─── Stored data

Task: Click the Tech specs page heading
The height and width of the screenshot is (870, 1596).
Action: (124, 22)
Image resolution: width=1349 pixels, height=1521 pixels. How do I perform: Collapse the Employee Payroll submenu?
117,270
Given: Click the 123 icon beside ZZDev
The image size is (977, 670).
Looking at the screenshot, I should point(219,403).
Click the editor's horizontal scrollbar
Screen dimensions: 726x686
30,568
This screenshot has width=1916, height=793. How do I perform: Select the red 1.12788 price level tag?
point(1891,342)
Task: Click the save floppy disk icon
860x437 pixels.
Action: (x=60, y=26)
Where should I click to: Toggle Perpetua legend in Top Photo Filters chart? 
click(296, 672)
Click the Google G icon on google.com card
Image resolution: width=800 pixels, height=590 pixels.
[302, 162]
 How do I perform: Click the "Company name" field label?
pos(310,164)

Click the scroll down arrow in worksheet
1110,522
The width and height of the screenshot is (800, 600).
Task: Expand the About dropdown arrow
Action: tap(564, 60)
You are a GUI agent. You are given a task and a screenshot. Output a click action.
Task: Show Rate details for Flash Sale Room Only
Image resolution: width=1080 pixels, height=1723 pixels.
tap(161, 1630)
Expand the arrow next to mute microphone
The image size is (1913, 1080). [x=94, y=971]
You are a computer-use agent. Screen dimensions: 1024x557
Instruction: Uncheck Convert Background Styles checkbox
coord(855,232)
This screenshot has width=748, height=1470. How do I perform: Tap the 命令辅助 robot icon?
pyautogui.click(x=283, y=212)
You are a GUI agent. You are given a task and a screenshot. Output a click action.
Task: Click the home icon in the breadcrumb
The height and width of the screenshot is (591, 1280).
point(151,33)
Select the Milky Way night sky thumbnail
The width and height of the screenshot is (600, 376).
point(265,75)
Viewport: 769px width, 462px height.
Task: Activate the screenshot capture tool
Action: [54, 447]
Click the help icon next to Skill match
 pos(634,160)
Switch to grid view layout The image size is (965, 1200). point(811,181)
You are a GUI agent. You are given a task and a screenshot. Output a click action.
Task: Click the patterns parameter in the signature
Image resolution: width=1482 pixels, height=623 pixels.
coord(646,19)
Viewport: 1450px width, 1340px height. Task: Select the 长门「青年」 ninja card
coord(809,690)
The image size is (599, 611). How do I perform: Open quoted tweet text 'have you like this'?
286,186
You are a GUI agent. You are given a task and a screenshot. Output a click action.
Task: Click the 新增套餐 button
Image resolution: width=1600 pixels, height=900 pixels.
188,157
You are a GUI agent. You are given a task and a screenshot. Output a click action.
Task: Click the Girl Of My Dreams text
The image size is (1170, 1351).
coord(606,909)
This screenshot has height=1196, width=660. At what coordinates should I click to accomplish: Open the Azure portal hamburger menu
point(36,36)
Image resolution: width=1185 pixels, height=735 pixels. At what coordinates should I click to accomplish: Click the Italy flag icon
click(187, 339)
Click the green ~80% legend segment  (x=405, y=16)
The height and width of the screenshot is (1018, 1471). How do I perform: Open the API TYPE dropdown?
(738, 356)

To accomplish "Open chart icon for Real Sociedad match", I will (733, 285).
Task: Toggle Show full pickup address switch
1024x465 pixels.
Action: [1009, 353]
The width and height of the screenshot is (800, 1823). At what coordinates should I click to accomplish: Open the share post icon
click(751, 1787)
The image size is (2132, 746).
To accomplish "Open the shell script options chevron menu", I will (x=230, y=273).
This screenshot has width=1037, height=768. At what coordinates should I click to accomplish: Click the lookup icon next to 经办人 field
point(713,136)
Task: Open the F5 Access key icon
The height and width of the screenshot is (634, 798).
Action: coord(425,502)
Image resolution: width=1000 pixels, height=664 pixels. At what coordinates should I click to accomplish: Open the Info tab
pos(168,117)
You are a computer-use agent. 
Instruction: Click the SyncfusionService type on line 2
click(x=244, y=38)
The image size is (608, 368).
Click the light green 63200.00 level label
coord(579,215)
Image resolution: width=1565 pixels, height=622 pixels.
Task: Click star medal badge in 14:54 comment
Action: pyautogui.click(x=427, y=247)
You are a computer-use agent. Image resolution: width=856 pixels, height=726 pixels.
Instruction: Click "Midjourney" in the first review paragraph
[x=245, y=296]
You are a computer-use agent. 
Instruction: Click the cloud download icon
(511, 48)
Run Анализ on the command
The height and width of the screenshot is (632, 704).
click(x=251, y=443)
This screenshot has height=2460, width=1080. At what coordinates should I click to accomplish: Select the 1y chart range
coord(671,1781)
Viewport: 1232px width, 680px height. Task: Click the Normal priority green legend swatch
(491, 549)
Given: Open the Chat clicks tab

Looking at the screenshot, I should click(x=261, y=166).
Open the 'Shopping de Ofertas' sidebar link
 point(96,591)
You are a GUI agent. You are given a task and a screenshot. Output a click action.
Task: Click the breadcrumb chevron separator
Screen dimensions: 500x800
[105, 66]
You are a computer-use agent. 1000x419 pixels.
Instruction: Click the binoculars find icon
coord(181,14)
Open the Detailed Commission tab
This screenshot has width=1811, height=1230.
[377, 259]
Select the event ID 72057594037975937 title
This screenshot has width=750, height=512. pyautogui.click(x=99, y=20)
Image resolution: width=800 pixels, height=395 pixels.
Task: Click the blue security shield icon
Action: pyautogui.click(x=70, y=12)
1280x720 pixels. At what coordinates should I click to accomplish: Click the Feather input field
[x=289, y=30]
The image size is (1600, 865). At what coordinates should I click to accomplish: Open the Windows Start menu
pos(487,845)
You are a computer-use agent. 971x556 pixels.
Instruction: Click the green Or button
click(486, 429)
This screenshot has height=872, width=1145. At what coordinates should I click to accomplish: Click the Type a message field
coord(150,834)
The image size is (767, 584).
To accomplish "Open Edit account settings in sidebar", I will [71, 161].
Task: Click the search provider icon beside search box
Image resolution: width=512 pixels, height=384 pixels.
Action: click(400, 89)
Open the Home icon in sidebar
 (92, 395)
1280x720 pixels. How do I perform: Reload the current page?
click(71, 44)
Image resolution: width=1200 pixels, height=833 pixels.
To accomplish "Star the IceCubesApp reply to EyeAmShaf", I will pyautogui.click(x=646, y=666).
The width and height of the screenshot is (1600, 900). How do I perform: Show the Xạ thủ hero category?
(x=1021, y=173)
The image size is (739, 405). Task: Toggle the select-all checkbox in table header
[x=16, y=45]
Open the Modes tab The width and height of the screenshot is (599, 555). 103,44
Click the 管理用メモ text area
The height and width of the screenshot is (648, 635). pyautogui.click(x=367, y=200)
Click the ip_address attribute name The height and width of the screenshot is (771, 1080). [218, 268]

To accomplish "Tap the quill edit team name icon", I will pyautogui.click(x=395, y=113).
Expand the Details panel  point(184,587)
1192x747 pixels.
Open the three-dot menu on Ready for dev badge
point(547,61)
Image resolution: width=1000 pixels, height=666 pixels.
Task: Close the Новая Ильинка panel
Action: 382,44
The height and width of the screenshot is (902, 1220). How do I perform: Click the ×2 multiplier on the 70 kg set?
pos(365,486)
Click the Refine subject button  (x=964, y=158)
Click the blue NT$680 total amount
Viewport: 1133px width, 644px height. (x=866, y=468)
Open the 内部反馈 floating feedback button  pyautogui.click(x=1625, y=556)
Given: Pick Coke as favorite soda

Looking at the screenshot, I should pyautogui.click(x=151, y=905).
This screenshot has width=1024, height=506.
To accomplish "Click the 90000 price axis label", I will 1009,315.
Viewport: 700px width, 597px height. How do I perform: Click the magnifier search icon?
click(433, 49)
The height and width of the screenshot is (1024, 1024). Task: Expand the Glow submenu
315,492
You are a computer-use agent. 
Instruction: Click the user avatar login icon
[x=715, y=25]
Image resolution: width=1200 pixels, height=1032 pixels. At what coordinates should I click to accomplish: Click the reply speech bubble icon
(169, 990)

──────

> _What this task involves_
Each line that contains "beside" is to be copied from the listing above.

> _Answer area_
Given: Click the 123 icon beside ZZDev
Task: Click the search provider icon beside search box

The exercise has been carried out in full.